** Opening STUDY MATERIAL block **

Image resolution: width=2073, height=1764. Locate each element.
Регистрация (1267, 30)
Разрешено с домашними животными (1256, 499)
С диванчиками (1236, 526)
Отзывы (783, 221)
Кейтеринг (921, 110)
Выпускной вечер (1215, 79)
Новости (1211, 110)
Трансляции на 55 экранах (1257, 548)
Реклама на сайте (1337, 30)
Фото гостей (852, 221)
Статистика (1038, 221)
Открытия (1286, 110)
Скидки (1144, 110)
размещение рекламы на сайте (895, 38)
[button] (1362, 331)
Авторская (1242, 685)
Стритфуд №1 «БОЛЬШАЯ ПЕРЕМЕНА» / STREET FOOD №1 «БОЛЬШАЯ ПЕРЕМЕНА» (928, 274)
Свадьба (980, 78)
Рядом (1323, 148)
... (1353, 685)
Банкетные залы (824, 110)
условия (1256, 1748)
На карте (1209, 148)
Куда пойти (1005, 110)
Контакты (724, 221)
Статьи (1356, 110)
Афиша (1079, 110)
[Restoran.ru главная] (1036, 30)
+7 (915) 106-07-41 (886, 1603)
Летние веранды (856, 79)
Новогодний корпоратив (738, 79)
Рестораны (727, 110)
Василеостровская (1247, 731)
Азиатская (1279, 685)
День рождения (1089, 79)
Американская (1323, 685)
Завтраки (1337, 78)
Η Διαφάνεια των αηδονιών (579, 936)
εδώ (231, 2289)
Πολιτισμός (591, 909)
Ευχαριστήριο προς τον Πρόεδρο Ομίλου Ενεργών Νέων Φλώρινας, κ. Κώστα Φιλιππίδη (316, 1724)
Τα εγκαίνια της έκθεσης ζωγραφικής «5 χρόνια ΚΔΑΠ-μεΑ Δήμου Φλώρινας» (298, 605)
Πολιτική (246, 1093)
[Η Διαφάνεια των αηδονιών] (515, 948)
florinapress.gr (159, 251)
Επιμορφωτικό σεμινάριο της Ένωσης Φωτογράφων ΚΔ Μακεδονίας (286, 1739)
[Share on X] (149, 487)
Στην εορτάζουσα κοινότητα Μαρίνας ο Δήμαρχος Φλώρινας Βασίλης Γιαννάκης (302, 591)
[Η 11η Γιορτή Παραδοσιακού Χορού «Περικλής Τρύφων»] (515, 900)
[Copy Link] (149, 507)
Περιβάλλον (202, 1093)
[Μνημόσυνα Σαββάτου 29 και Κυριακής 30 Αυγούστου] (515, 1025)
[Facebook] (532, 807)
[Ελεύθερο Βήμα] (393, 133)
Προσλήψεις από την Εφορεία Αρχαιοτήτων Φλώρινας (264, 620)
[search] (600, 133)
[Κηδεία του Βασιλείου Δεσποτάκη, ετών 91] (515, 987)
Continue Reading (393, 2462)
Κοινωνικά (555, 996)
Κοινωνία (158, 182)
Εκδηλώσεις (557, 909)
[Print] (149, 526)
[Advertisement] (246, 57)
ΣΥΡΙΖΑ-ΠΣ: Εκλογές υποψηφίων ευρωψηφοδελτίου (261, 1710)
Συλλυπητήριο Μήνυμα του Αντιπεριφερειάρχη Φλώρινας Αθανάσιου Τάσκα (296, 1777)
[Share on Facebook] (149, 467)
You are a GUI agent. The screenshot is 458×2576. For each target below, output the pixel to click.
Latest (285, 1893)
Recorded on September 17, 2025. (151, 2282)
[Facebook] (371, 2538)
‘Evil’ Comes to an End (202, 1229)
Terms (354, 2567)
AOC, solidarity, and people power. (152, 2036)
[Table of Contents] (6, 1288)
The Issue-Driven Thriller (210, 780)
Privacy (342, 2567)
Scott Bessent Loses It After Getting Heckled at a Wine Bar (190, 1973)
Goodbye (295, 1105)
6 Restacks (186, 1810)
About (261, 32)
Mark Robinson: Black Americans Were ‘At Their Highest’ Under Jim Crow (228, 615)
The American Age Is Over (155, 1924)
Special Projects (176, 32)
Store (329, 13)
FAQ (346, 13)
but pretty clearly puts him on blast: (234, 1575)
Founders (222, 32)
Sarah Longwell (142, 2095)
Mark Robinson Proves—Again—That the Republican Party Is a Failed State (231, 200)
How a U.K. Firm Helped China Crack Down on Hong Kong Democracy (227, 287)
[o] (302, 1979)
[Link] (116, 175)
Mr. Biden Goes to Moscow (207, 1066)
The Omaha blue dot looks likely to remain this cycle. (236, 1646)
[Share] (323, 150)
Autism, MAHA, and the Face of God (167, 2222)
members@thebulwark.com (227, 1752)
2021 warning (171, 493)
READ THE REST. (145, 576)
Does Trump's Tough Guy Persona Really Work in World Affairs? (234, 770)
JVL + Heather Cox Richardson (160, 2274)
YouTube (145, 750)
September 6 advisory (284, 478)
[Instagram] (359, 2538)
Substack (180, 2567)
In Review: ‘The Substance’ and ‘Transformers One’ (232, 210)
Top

** Closing STUDY MATERIAL block **

» DESCRIPTION OF THE TASK
From the records above, transcribe exactly the run of lines that opens with the line holding "Новогодний корпоратив (738, 79)" and closes with the line holding "Recorded on September 17, 2025. (151, 2282)", both included.

» RESULT
Новогодний корпоратив (738, 79)
Рестораны (727, 110)
Василеостровская (1247, 731)
Азиатская (1279, 685)
День рождения (1089, 79)
Американская (1323, 685)
Завтраки (1337, 78)
Η Διαφάνεια των αηδονιών (579, 936)
εδώ (231, 2289)
Πολιτισμός (591, 909)
Ευχαριστήριο προς τον Πρόεδρο Ομίλου Ενεργών Νέων Φλώρινας, κ. Κώστα Φιλιππίδη (316, 1724)
Τα εγκαίνια της έκθεσης ζωγραφικής «5 χρόνια ΚΔΑΠ-μεΑ Δήμου Φλώρινας» (298, 605)
Πολιτική (246, 1093)
[Η Διαφάνεια των αηδονιών] (515, 948)
florinapress.gr (159, 251)
Επιμορφωτικό σεμινάριο της Ένωσης Φωτογράφων ΚΔ Μακεδονίας (286, 1739)
[Share on X] (149, 487)
Στην εορτάζουσα κοινότητα Μαρίνας ο Δήμαρχος Φλώρινας Βασίλης Γιαννάκης (302, 591)
[Η 11η Γιορτή Παραδοσιακού Χορού «Περικλής Τρύφων»] (515, 900)
[Copy Link] (149, 507)
Περιβάλλον (202, 1093)
[Μνημόσυνα Σαββάτου 29 και Κυριακής 30 Αυγούστου] (515, 1025)
[Facebook] (532, 807)
[Ελεύθερο Βήμα] (393, 133)
Προσλήψεις από την Εφορεία Αρχαιοτήτων Φλώρινας (264, 620)
[search] (600, 133)
[Κηδεία του Βασιλείου Δεσποτάκη, ετών 91] (515, 987)
Continue Reading (393, 2462)
Κοινωνικά (555, 996)
Κοινωνία (158, 182)
Εκδηλώσεις (557, 909)
[Print] (149, 526)
[Advertisement] (246, 57)
ΣΥΡΙΖΑ-ΠΣ: Εκλογές υποψηφίων ευρωψηφοδελτίου (261, 1710)
Συλλυπητήριο Μήνυμα του Αντιπεριφερειάρχη Φλώρινας Αθανάσιου Τάσκα (296, 1777)
[Share on Facebook] (149, 467)
You are a GUI agent. The screenshot is 458×2576. For each target below, output the pixel to click.
Latest (285, 1893)
Recorded on September 17, 2025. (151, 2282)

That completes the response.